In April, I was invited to Győr, Hungary for another conference sponsored by the Benedictine Priory of Győr and the Jaki Society and the Research Group on Religion and Science at the Széchenyi István University of Győr titled “The Savior of Science.” The conference focused on AI and its consequences in light of Fr. Jaki’s teaching. My paper was titled “Organoid Intelligence (OI) and the Human Embryo Nightmare.” In his 1988 book, The Savior of Science, Jaki warned that the (then rather new) rising use of IVF was creating a nightmarish situation in which human embryos were being donated to science. I applied what he said to the newest so-called ‘innovation’ using these unwanted, discarded embryonic children to grow brain "organoids” with the intent of solving the coming energy demands of AI. I plan to post the paper and my slides here at some point, but yes, if you noticed, the very book that started me on this journey brought me right back to Fr. Jaki’s land. My talk was even given in the school he attended in his youth.


It gets better! During the conference the speakers were invited for a special tour of Pannonhalma Archabbey. What? I thought, I’m going back there! Yes. The prior, Father Sárai-Szabó Kelemen, made arrangements for the speakers to have access into the chapel to visit Fr. Jaki’s tomb. So it is that fifteen years after I first read The Savior of Science, I visited Fr. Jaki’s birthplace, school, archabbey, place where he died, and his tomb where I joined his friends and new scholars in prayer for his soul—at a conference by the same name as that book. No way I ever could have planned all that. Thanks be to God, Fr. Jaki, and the good people who welcomed me to their friendship.
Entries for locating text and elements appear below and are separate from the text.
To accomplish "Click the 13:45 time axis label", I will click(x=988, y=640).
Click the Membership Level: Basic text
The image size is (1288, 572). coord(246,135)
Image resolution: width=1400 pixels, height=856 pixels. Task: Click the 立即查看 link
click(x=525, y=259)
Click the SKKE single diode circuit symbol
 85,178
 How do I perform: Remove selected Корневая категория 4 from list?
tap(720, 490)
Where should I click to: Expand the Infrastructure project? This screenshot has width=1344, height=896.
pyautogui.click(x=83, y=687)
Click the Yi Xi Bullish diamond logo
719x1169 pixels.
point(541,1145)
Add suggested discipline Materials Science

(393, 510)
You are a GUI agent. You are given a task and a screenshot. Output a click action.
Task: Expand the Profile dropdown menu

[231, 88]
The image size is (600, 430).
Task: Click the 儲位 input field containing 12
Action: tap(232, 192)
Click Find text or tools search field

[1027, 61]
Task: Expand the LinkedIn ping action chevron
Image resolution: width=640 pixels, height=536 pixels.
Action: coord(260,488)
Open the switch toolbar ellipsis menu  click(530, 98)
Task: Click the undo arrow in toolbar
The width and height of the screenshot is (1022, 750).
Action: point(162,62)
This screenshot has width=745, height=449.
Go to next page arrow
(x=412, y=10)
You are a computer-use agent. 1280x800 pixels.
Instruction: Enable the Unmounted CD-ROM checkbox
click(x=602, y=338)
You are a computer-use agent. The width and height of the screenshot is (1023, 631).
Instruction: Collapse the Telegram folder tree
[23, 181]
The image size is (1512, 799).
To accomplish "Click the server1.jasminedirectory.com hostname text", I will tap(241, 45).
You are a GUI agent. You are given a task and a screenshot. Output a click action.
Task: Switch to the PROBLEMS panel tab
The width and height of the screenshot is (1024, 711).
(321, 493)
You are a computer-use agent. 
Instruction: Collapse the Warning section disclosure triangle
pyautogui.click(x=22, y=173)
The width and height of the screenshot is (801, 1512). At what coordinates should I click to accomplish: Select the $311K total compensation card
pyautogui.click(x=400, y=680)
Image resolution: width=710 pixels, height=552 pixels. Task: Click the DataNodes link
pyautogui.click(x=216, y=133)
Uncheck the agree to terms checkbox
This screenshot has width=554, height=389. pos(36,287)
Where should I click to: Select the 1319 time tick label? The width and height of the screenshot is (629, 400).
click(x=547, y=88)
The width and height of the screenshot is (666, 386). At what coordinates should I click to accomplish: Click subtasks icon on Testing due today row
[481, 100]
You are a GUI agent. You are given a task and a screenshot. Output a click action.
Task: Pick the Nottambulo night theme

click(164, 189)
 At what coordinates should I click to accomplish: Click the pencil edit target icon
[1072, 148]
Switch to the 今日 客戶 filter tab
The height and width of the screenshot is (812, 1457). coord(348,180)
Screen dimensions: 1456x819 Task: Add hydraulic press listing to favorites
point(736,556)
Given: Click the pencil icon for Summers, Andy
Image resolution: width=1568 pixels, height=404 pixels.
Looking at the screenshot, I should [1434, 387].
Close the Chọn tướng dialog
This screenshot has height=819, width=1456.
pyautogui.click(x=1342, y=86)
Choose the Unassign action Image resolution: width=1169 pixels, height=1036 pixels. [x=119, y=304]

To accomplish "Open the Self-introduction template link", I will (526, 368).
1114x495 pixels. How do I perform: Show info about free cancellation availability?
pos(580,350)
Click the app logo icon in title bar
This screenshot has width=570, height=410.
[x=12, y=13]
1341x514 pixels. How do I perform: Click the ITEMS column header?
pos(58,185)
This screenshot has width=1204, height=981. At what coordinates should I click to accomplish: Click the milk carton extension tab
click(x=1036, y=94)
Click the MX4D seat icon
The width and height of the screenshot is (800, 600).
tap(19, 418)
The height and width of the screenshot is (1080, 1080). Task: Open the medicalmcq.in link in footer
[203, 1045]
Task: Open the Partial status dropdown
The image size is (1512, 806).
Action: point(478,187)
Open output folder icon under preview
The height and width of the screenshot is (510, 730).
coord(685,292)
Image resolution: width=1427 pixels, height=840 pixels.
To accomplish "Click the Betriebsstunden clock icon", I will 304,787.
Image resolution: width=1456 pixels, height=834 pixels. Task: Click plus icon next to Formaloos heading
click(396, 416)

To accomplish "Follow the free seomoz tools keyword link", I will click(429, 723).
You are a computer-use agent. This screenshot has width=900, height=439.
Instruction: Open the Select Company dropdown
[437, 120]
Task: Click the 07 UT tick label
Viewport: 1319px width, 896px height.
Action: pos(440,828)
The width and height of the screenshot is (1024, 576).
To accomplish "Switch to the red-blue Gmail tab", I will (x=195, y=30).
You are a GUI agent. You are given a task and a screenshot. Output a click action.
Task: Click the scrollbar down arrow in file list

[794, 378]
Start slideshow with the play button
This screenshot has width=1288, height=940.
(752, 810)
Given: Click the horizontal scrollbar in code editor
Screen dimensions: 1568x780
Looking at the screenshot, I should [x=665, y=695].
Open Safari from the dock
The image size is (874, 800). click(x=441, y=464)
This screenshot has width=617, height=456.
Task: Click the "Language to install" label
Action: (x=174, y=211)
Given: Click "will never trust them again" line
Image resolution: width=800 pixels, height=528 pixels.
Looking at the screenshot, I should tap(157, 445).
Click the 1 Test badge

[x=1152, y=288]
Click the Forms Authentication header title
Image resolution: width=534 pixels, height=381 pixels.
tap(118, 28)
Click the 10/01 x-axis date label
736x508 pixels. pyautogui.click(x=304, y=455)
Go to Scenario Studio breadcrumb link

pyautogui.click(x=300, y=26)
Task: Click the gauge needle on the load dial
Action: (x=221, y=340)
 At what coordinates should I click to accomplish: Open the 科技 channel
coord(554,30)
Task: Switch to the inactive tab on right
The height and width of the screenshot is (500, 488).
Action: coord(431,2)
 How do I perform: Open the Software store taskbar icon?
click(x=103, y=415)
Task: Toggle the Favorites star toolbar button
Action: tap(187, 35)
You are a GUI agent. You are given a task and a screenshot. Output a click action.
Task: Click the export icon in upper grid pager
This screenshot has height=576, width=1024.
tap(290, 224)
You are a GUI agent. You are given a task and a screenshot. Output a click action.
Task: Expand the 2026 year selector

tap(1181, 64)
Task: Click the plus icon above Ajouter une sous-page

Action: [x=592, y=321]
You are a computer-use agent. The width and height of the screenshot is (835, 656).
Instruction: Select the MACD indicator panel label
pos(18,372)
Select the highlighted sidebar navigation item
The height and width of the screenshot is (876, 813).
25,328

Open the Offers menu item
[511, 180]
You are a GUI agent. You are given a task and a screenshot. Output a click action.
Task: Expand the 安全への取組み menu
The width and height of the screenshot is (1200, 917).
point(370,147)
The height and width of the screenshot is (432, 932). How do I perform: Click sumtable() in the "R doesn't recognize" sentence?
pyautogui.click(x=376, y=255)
The moral of this story is, as I said in the beginning, to be bold about devoting yourself to mentors. I never met Fr. Jaki in person because I didn’t read The Savior of Science until the year after he died, but I knew there was something special about his insights, and I set out to learn all I could. I don’t think I could read in my lifetime all that he wrote in his, but I hope to add to his work by applying his teaching to new problems, like we did with AI in Győr. When you pick an intellectual mentor, you need not agree with everything, for that is the layout of scholarship. Don’t stop reading until you understand your mentor’s mind. Be dogged about it! Disagree, work out solutions, expect your work to be critiqued in return, ask for help, and seek to contribute new knowledge to the field only after traversing ground already covered. Then enjoy the journey across the landscape that will unfold. Mine took me halfway around the world.
God bless you,
Stacy, thanks for this wonderful trip into Hungary and your relationship with Fr. Jaki. As a member of SOLT, I did a deep dive into Solt, Hungary on the Danube and fell in love with the history and culture of this beautiful land.
Great advice about following a mentor. I'm a freelancer and that freedom may be my lot in life. Now all I hope to do is plant seeds.